◆ **Aim of the task**:
Scan the lines below for the word "item". Copy each line you find it in.

◆ **Data for this exercise**:
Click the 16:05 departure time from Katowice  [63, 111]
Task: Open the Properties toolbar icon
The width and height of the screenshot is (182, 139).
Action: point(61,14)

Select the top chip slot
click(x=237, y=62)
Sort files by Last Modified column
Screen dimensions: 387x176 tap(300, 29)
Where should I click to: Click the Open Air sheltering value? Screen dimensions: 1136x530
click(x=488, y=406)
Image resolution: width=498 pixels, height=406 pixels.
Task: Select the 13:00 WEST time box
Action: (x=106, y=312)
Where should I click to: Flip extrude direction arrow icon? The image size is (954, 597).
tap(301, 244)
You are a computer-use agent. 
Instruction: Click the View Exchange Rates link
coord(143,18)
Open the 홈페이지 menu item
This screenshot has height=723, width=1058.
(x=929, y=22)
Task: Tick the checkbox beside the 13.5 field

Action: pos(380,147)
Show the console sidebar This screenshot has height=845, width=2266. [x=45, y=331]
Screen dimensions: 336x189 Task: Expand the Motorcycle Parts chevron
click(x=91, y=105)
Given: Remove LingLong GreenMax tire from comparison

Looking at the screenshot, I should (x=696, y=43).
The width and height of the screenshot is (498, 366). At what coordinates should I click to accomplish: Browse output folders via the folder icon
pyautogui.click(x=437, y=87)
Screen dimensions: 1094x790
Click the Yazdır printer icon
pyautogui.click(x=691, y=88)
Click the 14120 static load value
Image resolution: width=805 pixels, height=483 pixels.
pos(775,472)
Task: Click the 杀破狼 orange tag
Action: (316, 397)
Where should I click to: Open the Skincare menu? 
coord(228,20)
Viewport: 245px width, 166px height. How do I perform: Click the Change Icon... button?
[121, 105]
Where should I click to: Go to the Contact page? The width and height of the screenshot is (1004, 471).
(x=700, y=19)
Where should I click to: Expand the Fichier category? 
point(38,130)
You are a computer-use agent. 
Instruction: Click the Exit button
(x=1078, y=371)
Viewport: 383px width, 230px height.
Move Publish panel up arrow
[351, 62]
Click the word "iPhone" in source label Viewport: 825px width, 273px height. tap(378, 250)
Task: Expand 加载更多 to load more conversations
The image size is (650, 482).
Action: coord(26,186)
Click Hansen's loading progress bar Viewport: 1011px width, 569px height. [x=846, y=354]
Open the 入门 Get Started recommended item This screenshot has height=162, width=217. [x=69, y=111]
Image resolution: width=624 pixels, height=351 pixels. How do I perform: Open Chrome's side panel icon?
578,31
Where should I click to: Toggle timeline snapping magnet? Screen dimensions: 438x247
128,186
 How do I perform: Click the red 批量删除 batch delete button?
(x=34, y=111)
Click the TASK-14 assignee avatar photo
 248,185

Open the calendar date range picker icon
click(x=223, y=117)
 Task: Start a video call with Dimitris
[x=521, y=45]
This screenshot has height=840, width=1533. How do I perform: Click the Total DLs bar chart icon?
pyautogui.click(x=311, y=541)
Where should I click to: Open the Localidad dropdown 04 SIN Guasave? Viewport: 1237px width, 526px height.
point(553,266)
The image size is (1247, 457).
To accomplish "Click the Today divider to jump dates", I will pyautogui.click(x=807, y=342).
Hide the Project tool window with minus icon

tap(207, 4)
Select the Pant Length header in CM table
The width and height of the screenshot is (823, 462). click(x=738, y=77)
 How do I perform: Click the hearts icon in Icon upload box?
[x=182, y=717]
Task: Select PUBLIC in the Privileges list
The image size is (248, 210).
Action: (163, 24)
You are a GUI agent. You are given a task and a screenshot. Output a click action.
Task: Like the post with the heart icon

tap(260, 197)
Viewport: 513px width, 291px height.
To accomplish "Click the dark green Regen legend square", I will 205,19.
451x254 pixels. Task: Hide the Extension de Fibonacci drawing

◆ **Task output**:
Open the 홈페이지 menu item
Open the 入门 Get Started recommended item This screenshot has height=162, width=217. [x=69, y=111]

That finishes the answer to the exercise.